Sia che si scelga l’aiuto della chimica sia che si preferisca l’ortodossia della naturalità, bisogna dar vita a un prodotto sicuro. L’enologa Graziana Grassini, chimica e biologa di formazione, spiega come limitare l’accumulo di sostanze rischiose nel calice.
L’articolo fa parte della Monografia Vino e Salute
(Civiltà del bere 2/2022)
Micotossine. Ammine biogene, tra le quali la più nota è l’istamina. Acetaldeide. Oltre all’alcol esistono altre sostanze alle quali prestare attenzione nel vino. Processi di fermentazione e conservazione condotti senza adeguate conoscenze e precauzioni possono portare alla formazione e l’accumulo di alcune componenti fastidiose. Altre possono manifestare i loro effetti in funzione dell’assorbimento dell’alcol stesso da parte dell’organismo umano. E se assunte in quantità eccessiva, avere un retrogusto amaro fatto di nausee e cefalee.
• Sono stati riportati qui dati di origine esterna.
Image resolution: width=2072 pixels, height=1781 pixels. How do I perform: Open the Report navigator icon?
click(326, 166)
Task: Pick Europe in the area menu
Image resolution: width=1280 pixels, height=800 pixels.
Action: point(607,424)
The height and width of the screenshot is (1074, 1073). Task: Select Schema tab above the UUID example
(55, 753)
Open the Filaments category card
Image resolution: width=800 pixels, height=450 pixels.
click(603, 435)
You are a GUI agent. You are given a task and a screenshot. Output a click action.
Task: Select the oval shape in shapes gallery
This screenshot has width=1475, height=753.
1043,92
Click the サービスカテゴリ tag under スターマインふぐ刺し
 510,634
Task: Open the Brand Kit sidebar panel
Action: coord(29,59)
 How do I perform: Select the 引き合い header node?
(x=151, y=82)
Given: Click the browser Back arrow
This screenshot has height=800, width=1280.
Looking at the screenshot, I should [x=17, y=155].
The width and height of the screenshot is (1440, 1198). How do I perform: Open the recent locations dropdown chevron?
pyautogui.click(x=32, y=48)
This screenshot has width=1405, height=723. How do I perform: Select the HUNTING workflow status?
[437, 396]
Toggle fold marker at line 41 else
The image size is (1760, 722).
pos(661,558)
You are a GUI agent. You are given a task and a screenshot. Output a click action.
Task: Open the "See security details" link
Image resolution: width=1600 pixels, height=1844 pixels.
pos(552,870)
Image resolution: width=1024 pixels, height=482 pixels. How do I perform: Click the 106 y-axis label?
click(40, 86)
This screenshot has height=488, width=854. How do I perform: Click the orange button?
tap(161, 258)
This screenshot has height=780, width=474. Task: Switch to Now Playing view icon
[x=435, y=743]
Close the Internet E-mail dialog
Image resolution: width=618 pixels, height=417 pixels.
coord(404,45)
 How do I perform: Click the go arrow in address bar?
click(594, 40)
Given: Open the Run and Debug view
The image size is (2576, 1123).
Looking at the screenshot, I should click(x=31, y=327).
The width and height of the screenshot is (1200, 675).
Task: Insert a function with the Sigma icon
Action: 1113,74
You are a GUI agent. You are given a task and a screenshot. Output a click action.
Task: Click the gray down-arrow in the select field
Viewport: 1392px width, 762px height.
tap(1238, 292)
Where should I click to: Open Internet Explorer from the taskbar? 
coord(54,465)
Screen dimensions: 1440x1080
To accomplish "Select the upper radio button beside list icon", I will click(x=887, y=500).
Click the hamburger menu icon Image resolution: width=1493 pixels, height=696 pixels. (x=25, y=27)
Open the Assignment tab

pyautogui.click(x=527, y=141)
«Il vino è contenitore di noti “antiossidanti allunga-vita” e limitatore di colesterolo, trigliceridi e glicemia basale; i benefici di un consumo responsabile sono inconfutabili». È la premessa di Graziana Grassini, una delle più influenti personalità nel panorama enologico internazionale, chimica, biologa e consulente di molte aziende vinicole come Tenuta San Guido. «Quella che amiamo però è una bevanda derivata da complessi processi produttivi, che esigono competenze specifiche. Il vino si può realizzare anche in garage, ma solo se viene “fatto con la scienza” è sicuro e può limitare l’accumulo di sostanze in grado di influenzare negativamente la nostra salute». Un discorso che parte dalla vigna, ma vale altrettanto in cantina.